Ejercicio A: Escribe sin ningún cambio el fragmento del texto sobre Juan Mayorga que aparece más abajo, comenzando por "-Desde el año" y siguiendo hasta "una puerta singular.".

Juan Mayorga (Madrid, 1965) es el dramaturgo más importante del momento. Y lo es de manera objetiva; todos los premios posibles lo avalan: el Nacional de Teatro, el Nacional de Literatura Dramática, el Valle-Inclán, unos cuantos Max... y acaba de recibir el Premio Europa de Realidades Teatrales, un galardón que concede un jurado de más de 300 expertos internacionales que preside el exministro de Cultura francés Jack Lang.

-Usted tiene mucho predicamento en Europa.

-Desde el año 2000, en que se estrenó en Zagreb (Croacia) Cartas de amor a Stalin y tuve la ocasión de escuchar por primera vez en un idioma distinto que aquel en que yo había escrito una obra, es cierto que mis textos sí han tenido una presencia modesta, aunque constante, en escenarios europeos. Así que sí, siento que el escenario europeo es también mi comunidad. De algún modo es hermoso que se produzca esta señal de respeto. Es así como entiendo esto del premio. Siempre lo digo, y no es retórica, un premio es una exigencia para tu trabajo futuro, más que un reconocimiento por tu trabajo pasado.

-Entró en el teatro por una puerta singular.

Ejercicio B: Devuelve, por favor, sin modificarlas las líneas de los registros que vienen a continuación, comenzando por la línea con "Clear the current selection" y siguiendo hasta la línea con "Open the Manage gear icon", ambas incluidas.

Datos de la tarea:
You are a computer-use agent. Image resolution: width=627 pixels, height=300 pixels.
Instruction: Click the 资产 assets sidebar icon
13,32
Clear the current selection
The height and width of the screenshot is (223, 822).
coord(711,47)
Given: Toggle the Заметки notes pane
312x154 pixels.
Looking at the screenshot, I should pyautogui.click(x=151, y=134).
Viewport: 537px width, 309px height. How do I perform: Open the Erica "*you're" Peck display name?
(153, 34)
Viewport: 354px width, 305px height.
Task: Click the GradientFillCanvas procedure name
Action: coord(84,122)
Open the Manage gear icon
---
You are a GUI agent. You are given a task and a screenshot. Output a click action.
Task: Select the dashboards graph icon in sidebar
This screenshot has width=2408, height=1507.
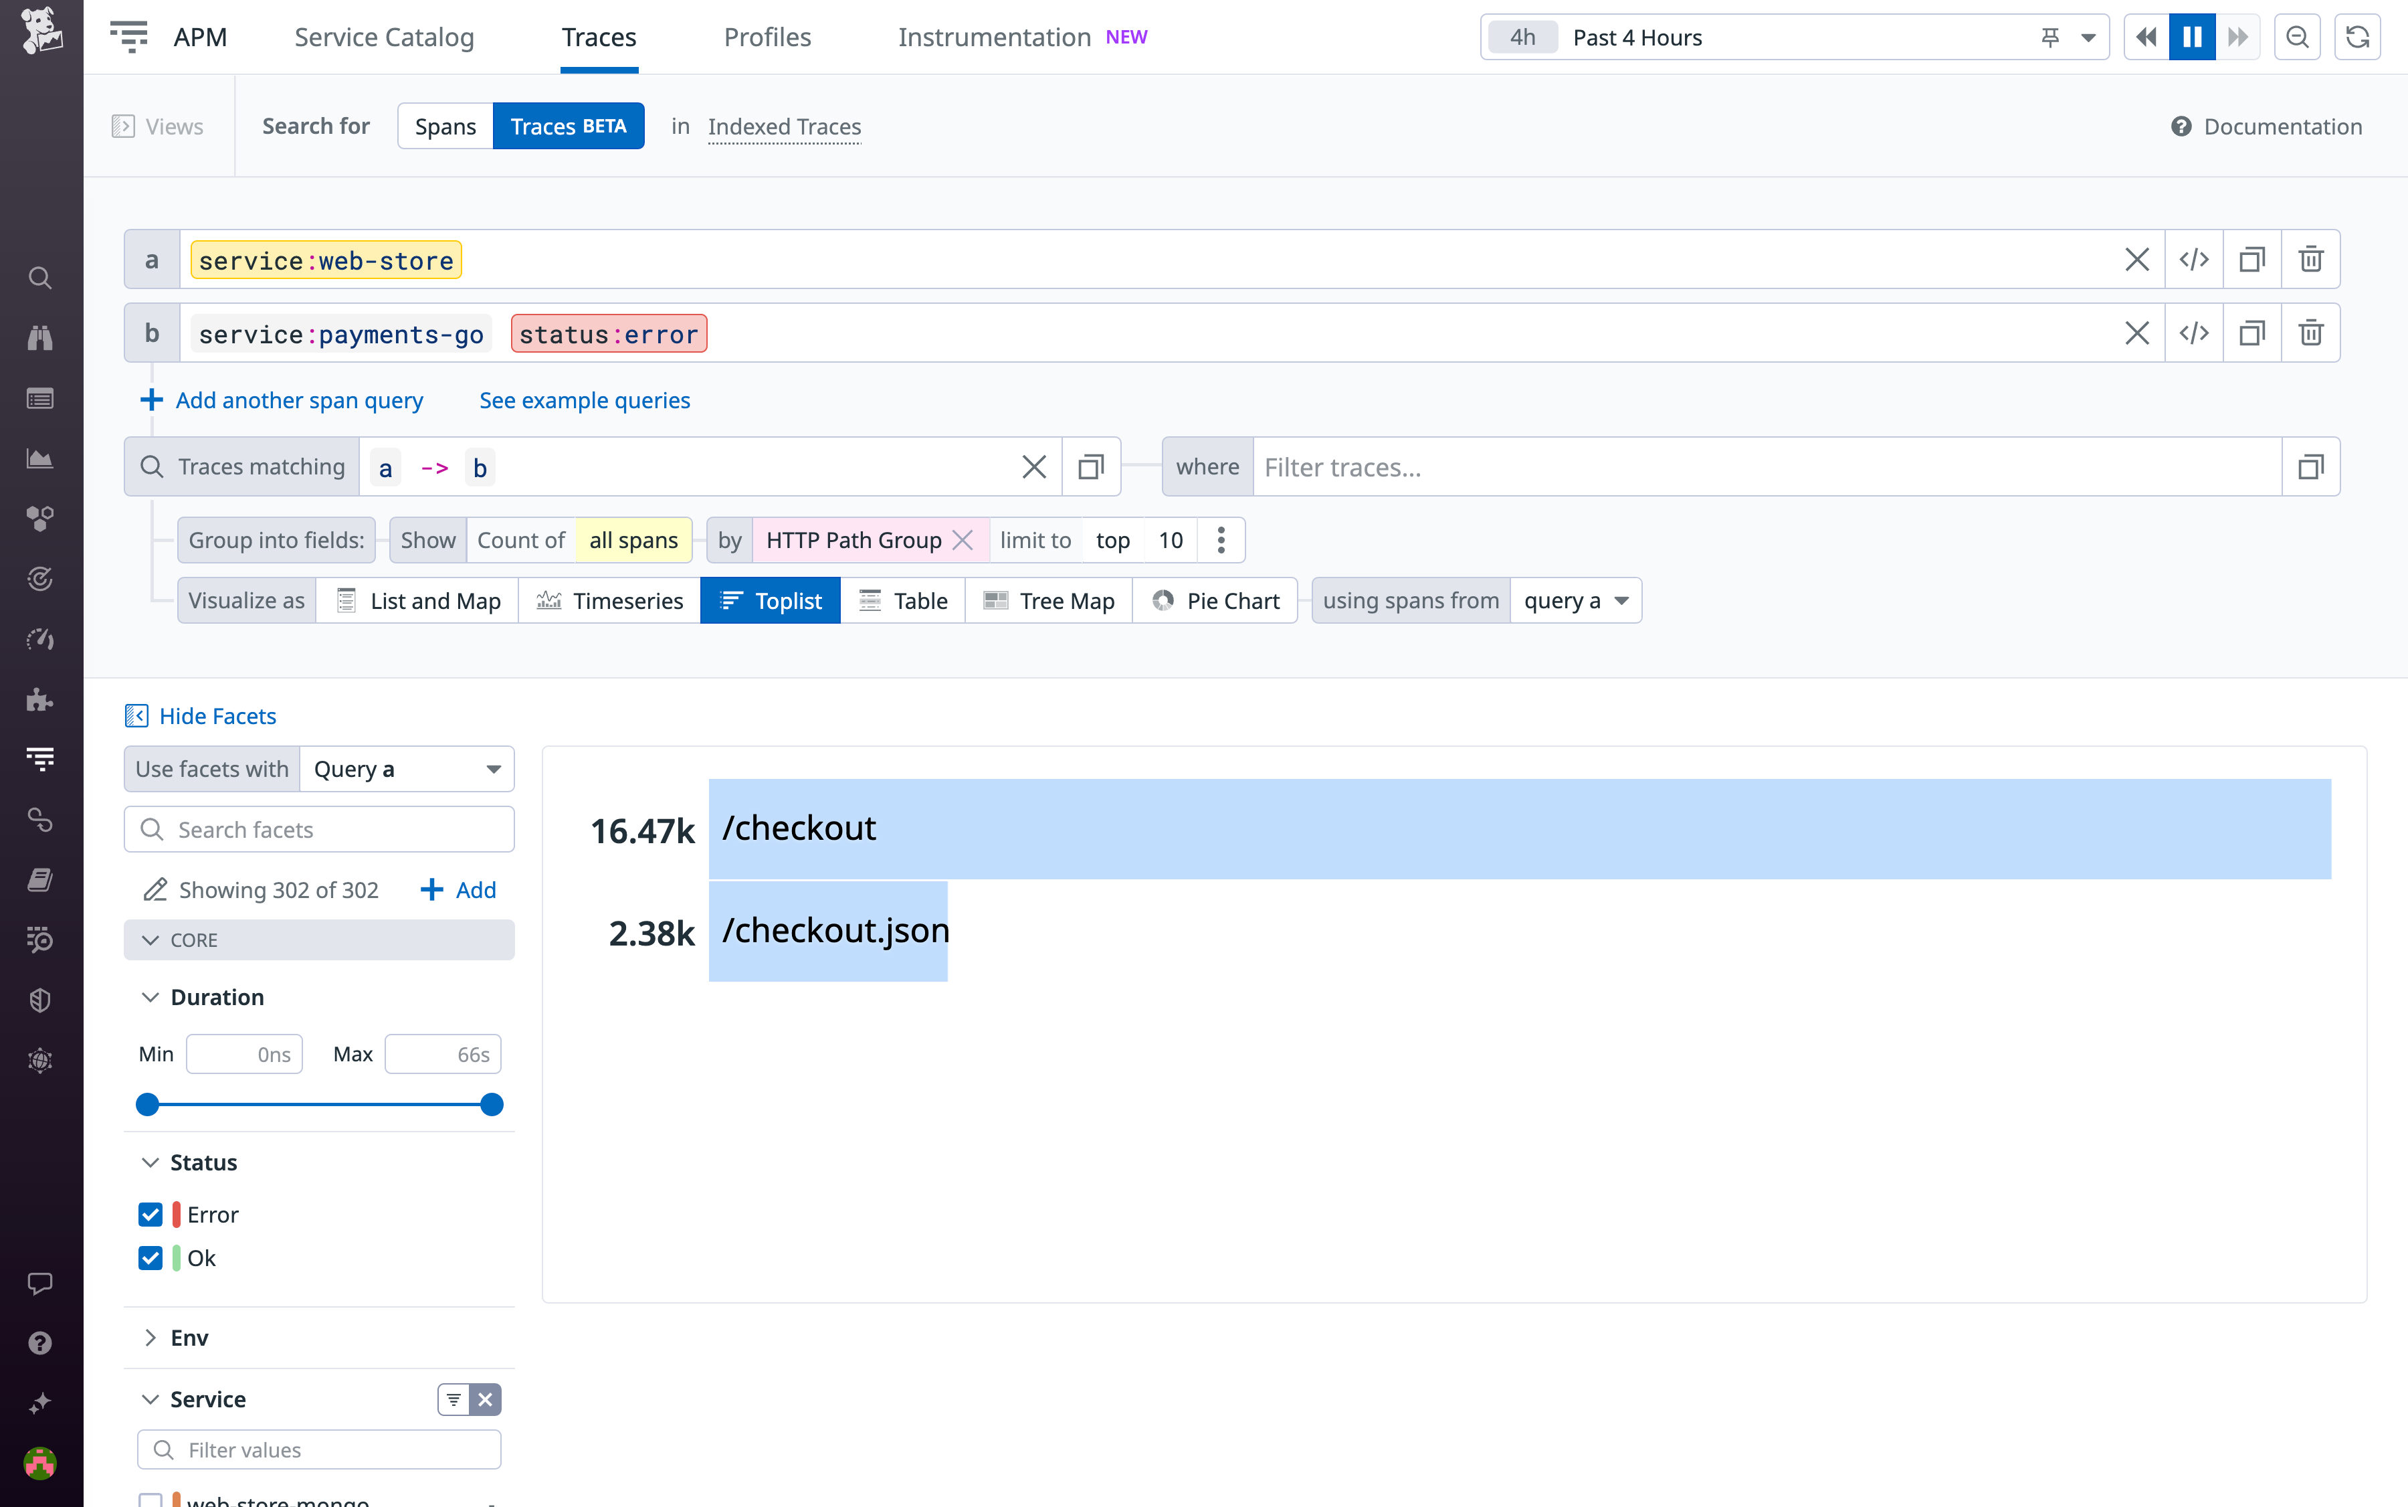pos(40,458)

Respuesta A:
-Desde el año 2000, en que se estrenó en Zagreb (Croacia) Cartas de amor a Stalin y tuve la ocasión de escuchar por primera vez en un idioma distinto que aquel en que yo había escrito una obra, es cierto que mis textos sí han tenido una presencia modesta, aunque constante, en escenarios europeos. Así que sí, siento que el escenario europeo es también mi comunidad. De algún modo es hermoso que se produzca esta señal de respeto. Es así como entiendo esto del premio. Siempre lo digo, y no es retórica, un premio es una exigencia para tu trabajo futuro, más que un reconocimiento por tu trabajo pasado.

-Entró en el teatro por una puerta singular.

Respuesta B:
Clear the current selection
The height and width of the screenshot is (223, 822).
coord(711,47)
Given: Toggle the Заметки notes pane
312x154 pixels.
Looking at the screenshot, I should pyautogui.click(x=151, y=134).
Viewport: 537px width, 309px height. How do I perform: Open the Erica "*you're" Peck display name?
(153, 34)
Viewport: 354px width, 305px height.
Task: Click the GradientFillCanvas procedure name
Action: coord(84,122)
Open the Manage gear icon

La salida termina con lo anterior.